Divorce lawyers and parents seeking equal custody of their children are waging a campaign demanding a change to what they call Japan’s archaic laws.

The group, called ‘Left-behind Parents’, which Suzuki heads, wants Japan to shift to the joint custody system to allow children to have access to both parents.

Kozue Sugano, 48, who was once married to a Bangladeshi national, belongs to the group. She says her ex-husband took her three-year old son to his country without her permission. “That was when I lost him,” she says as she wipes away her tears.

Her experience has taught her that even if Japan shifts to a dual custody system, more efforts will still be needed to ensure that estranged spouses enjoy joint custody of their children.

Thus, Sugano, alongside Suzuki and hundreds of other divorced parents in Japan, is also lobbying fiercely for Japan to become a signatory to the 1980 Hague Convention on the Civil Aspects of International Child Abduction, a multilateral treaty that facilitates the return of a child taken from one member nation to another.

Sugano sees the Convention as her last vestige of hope in her custody fight.

Japan is the only country in the Group of Eight (an intergovernmental forum that also consists of the United States, Britain, France, Germany, Canada, Russia and Italy) that has not signed the Convention.
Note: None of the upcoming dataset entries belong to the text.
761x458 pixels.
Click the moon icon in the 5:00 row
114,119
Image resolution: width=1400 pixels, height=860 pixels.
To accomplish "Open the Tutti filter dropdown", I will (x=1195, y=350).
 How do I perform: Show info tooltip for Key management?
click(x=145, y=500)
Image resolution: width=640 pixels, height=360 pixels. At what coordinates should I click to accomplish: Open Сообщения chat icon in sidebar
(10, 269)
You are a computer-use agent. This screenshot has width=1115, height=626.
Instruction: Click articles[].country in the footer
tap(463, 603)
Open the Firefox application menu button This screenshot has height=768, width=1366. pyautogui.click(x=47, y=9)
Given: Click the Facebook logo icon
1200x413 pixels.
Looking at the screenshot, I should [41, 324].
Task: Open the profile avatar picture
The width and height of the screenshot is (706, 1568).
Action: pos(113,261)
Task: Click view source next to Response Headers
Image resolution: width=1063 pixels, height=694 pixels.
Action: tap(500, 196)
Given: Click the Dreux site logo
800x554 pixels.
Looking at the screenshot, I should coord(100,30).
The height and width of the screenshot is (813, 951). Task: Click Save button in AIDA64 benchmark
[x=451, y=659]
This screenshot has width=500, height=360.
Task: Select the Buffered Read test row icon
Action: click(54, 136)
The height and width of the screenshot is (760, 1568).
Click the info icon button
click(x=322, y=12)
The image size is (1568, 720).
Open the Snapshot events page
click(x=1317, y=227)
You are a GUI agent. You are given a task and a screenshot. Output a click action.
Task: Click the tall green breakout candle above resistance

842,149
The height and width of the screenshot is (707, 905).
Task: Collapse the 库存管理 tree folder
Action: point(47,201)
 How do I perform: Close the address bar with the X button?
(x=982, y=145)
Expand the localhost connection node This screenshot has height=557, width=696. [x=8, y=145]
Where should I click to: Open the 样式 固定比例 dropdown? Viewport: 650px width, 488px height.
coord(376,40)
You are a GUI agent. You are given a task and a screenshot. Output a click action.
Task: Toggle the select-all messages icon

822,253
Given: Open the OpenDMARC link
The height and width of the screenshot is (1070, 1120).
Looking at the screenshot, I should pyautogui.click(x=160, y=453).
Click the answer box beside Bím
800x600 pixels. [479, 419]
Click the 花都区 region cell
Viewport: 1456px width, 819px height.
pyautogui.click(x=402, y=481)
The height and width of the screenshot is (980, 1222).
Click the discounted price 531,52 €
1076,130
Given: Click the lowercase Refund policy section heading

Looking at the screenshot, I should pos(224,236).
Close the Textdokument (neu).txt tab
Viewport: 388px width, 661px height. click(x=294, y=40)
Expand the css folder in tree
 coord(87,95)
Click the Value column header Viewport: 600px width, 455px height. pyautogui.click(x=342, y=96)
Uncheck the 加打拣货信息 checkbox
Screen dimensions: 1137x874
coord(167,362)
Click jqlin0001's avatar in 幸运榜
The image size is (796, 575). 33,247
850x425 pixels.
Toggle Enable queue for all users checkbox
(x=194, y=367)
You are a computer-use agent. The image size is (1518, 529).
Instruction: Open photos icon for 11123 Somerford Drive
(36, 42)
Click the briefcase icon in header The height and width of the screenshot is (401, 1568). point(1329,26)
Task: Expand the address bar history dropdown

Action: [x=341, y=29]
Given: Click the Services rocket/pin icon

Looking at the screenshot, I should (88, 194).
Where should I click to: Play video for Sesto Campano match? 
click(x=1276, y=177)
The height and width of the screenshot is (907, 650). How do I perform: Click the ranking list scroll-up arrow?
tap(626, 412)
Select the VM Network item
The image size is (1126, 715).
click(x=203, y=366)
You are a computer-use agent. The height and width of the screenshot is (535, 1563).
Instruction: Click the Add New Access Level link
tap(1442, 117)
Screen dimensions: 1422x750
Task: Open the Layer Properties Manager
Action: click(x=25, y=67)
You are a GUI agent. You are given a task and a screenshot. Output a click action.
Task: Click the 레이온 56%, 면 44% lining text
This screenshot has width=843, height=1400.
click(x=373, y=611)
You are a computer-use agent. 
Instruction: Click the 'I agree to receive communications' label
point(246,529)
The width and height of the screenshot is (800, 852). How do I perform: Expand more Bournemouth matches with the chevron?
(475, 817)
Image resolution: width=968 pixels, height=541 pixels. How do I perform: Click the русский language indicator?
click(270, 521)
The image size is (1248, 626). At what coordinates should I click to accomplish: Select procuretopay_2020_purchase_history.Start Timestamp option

Pressure from the international community has been building up on Japan to accede to the treaty.

In January, the embassies of Australia, the United States, Britain, New Zealand and France issued a joint statement urging the Japanese government to sign the Convention to pave the way for children of divorced parents, including those of their citizens who had separated from their Japanese spouses, to have access to their fathers and mothers.

Based on data released by these embassies, there were 38 requests for custody help by British nationals, 35 from French citizens, and 88 by Americans, who had not seen their children since their divorce.